▶ [WHAT THIS TASK INVOLVES]: With the pictures left out, write out the records verbatim.

▶ [INPUT FOR THIS TASK]:

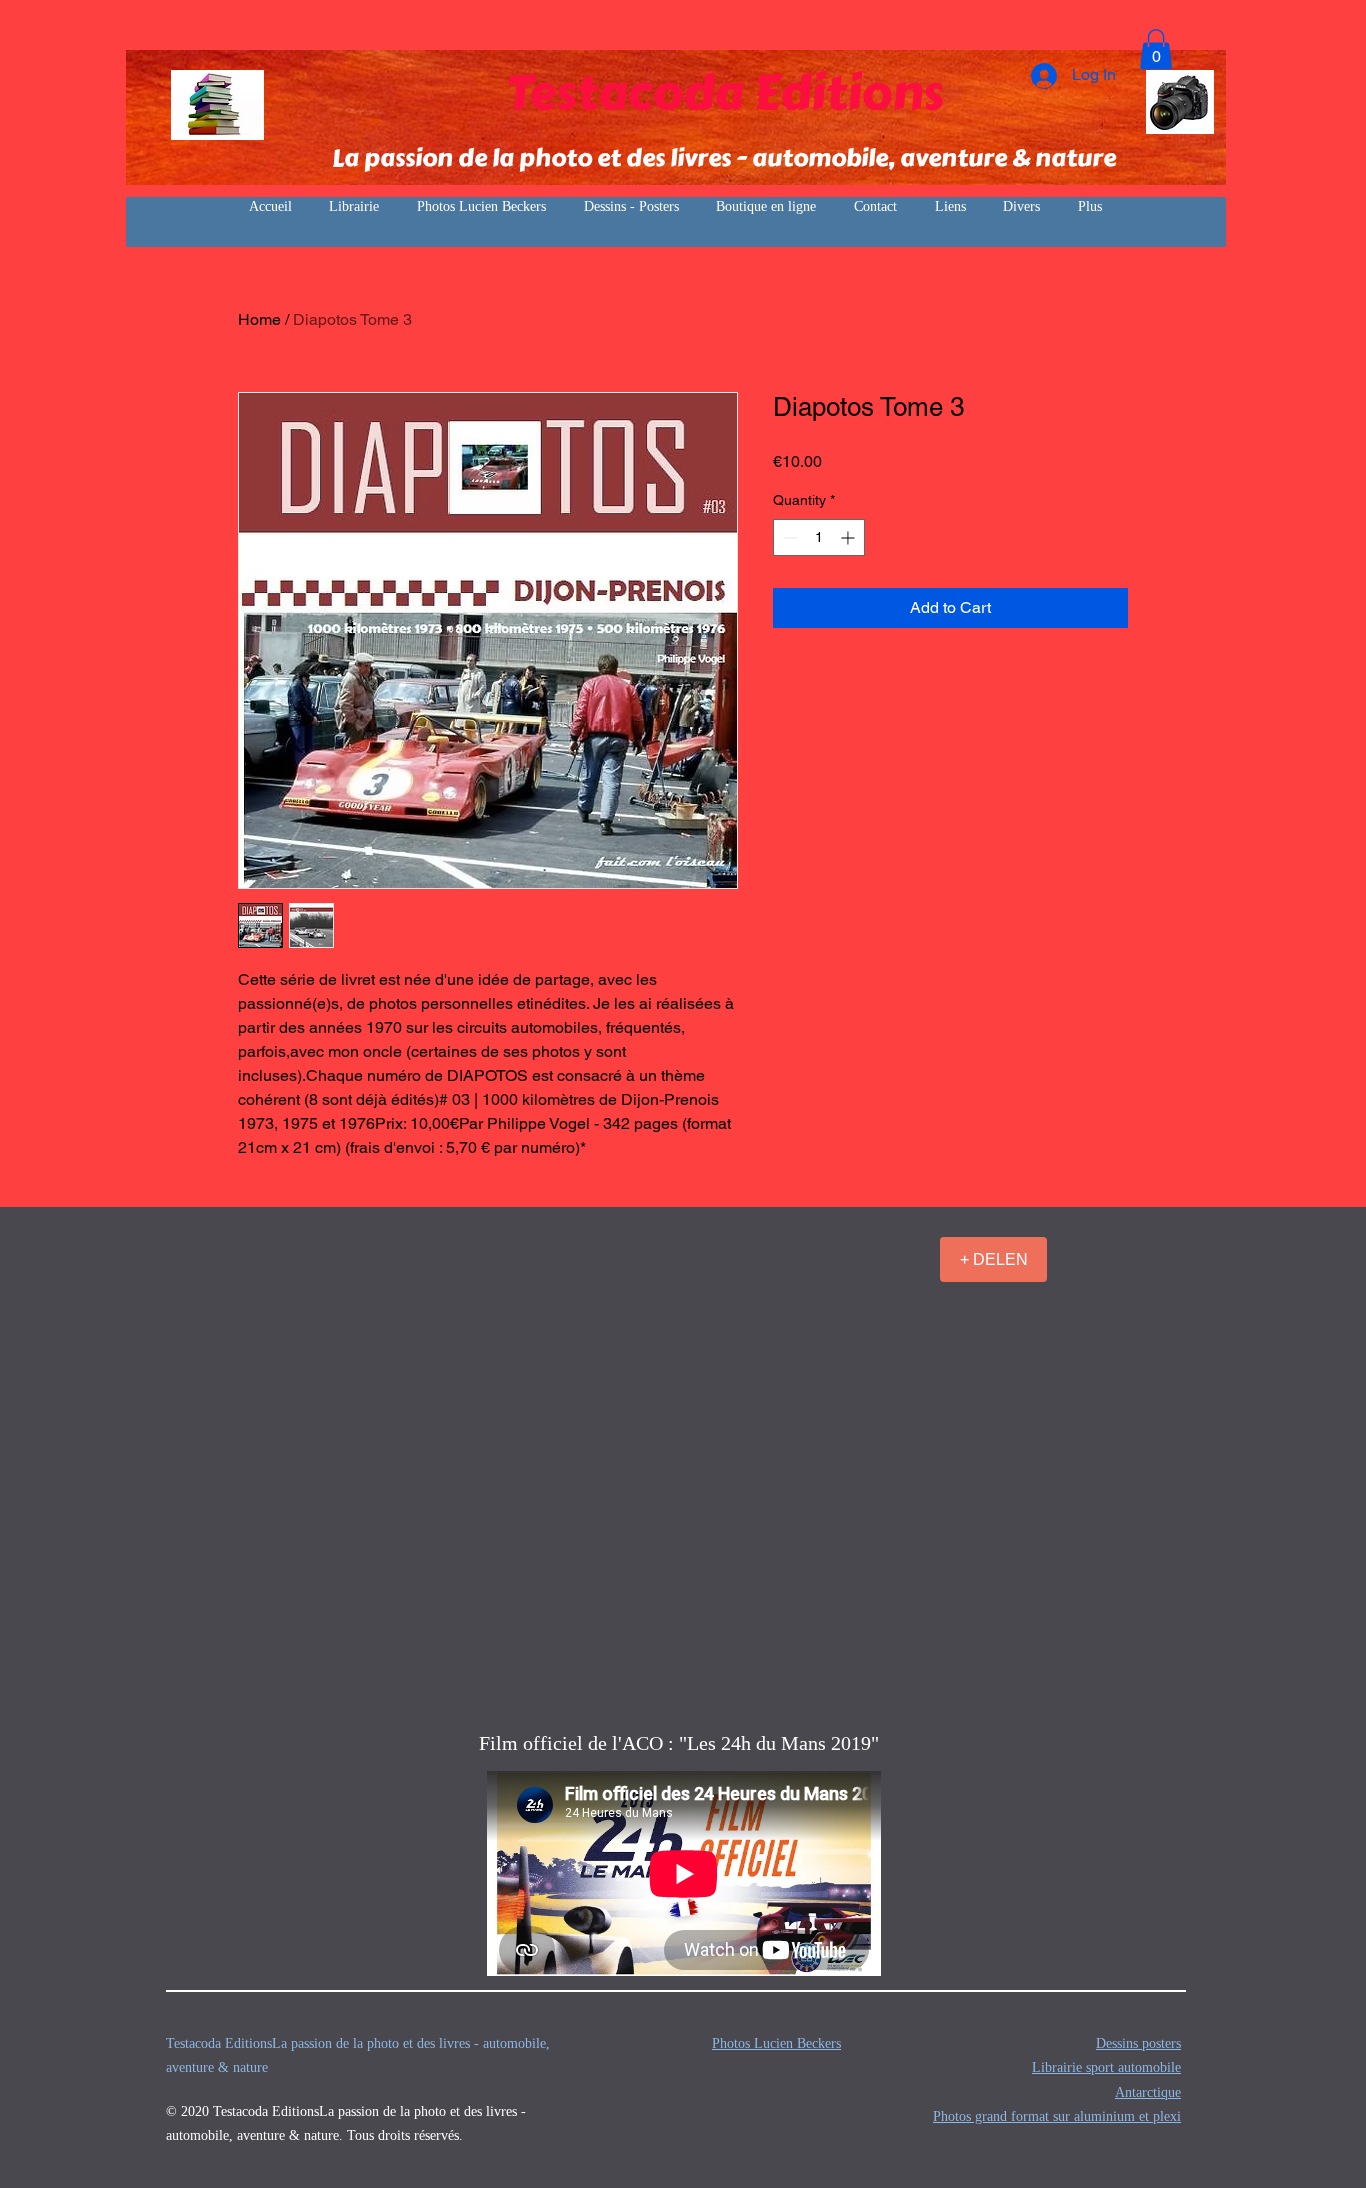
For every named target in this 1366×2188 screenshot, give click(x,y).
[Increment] (849, 537)
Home (259, 319)
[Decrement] (788, 537)
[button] (1156, 49)
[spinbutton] (819, 537)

▶ [SOLUTION FOR THIS TASK]:
For every named target in this 1366×2188 screenshot, give click(x,y).
[Increment] (849, 537)
Home (259, 319)
[Decrement] (788, 537)
[button] (1156, 49)
[spinbutton] (819, 537)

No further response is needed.